> **EXERCISE GOAL**: Through the end of the data below, output every line exactly, beginning with the line that contains "Given: Select the 発注書 step label".
■ ■ ■
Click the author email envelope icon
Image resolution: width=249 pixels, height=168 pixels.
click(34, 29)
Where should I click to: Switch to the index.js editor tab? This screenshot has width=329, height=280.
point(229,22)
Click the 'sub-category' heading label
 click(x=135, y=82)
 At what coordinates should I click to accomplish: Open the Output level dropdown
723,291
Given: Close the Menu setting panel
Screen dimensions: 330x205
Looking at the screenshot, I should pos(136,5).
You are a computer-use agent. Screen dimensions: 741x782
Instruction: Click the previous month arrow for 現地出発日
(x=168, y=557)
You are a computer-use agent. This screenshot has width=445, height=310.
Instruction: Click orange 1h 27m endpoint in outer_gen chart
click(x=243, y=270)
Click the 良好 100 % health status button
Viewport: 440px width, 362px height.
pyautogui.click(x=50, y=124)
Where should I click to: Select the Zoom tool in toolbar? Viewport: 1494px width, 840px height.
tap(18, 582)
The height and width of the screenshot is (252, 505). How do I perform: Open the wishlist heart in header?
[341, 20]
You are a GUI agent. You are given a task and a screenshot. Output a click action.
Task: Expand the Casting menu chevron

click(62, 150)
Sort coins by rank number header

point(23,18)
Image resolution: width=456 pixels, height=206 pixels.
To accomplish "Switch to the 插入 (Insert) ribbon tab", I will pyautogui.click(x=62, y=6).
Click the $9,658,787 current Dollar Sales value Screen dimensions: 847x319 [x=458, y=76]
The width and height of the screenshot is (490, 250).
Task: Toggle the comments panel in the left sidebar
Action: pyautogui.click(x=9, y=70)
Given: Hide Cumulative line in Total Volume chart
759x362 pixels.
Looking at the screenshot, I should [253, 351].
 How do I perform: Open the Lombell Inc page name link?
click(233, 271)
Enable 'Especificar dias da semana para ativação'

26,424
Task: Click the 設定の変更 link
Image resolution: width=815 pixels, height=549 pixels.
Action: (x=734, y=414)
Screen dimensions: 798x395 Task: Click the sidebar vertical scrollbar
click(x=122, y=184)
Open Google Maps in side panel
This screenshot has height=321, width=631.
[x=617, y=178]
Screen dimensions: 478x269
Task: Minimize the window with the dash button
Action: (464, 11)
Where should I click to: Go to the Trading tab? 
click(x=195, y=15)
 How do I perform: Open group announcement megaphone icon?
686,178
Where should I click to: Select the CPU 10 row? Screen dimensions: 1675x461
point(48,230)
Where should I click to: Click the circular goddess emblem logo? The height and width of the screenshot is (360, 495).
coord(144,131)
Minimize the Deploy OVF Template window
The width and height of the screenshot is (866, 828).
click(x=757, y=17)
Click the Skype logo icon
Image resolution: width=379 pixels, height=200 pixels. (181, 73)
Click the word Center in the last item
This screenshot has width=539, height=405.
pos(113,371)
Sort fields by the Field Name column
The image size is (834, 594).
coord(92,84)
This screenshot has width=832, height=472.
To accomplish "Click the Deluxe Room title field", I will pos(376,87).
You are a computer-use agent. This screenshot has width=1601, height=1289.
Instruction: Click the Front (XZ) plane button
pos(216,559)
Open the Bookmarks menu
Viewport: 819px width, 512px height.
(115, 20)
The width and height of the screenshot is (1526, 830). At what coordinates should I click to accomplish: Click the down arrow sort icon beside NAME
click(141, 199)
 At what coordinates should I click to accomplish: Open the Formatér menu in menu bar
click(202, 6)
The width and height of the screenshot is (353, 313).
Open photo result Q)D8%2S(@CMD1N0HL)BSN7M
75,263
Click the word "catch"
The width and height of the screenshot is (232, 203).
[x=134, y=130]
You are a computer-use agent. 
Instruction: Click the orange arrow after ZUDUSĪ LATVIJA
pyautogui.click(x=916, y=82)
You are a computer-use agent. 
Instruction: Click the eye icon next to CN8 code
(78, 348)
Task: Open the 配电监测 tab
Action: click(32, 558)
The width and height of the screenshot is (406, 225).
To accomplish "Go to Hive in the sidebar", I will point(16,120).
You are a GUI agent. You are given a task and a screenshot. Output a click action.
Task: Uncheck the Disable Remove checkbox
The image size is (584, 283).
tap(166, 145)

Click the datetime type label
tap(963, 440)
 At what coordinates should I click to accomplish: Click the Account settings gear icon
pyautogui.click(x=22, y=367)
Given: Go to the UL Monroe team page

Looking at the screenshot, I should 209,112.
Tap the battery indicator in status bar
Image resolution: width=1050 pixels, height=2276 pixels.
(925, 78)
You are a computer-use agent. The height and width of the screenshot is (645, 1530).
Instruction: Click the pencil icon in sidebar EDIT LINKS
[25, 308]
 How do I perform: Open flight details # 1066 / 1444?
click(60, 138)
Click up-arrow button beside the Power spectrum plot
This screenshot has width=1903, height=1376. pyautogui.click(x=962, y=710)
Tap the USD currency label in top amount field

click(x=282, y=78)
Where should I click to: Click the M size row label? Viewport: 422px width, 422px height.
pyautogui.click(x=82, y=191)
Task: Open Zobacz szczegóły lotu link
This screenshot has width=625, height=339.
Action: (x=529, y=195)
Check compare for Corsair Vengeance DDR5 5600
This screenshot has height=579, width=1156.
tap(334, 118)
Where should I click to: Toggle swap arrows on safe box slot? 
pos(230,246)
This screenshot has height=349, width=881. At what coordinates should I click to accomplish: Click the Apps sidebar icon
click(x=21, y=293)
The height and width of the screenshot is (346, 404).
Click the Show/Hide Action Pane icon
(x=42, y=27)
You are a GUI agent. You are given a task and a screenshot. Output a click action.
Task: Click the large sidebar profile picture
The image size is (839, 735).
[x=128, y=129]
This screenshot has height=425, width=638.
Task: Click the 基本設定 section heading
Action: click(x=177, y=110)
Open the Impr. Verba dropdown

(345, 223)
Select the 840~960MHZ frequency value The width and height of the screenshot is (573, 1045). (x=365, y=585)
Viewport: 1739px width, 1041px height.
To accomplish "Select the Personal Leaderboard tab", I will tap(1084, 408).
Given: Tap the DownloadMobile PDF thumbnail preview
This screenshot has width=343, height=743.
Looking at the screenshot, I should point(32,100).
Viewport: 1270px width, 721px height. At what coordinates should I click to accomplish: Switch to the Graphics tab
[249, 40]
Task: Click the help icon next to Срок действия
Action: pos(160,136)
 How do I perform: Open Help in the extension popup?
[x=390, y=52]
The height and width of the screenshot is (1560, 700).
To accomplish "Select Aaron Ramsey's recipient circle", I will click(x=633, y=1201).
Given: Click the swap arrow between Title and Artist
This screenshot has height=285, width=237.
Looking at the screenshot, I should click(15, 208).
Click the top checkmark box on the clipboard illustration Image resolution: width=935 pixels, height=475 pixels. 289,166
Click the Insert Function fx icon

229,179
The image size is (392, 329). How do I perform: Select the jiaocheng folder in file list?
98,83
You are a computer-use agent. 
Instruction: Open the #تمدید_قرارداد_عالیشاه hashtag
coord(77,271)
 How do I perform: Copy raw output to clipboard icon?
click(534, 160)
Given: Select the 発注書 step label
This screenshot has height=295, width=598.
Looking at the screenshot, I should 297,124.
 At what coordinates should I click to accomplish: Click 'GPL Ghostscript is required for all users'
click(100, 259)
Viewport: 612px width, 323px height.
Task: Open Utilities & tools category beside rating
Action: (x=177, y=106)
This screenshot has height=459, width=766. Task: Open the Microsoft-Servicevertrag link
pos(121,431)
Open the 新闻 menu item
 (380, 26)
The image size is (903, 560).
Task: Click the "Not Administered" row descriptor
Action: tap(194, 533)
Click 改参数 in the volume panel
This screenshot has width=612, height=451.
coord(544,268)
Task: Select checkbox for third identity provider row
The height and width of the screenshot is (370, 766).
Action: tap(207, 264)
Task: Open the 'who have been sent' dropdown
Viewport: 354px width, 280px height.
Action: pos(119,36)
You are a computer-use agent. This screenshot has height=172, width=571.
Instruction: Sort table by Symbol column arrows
■ ■ ■
> **TASK ANSWER**:
Given: Select the 発注書 step label
This screenshot has height=295, width=598.
Looking at the screenshot, I should 297,124.
 At what coordinates should I click to accomplish: Click 'GPL Ghostscript is required for all users'
click(100, 259)
Viewport: 612px width, 323px height.
Task: Open Utilities & tools category beside rating
Action: (x=177, y=106)
This screenshot has height=459, width=766. Task: Open the Microsoft-Servicevertrag link
pos(121,431)
Open the 新闻 menu item
 (380, 26)
The image size is (903, 560).
Task: Click the "Not Administered" row descriptor
Action: tap(194, 533)
Click 改参数 in the volume panel
This screenshot has width=612, height=451.
coord(544,268)
Task: Select checkbox for third identity provider row
The height and width of the screenshot is (370, 766).
Action: tap(207, 264)
Task: Open the 'who have been sent' dropdown
Viewport: 354px width, 280px height.
Action: pos(119,36)
You are a computer-use agent. This screenshot has height=172, width=571.
Instruction: Sort table by Symbol column arrows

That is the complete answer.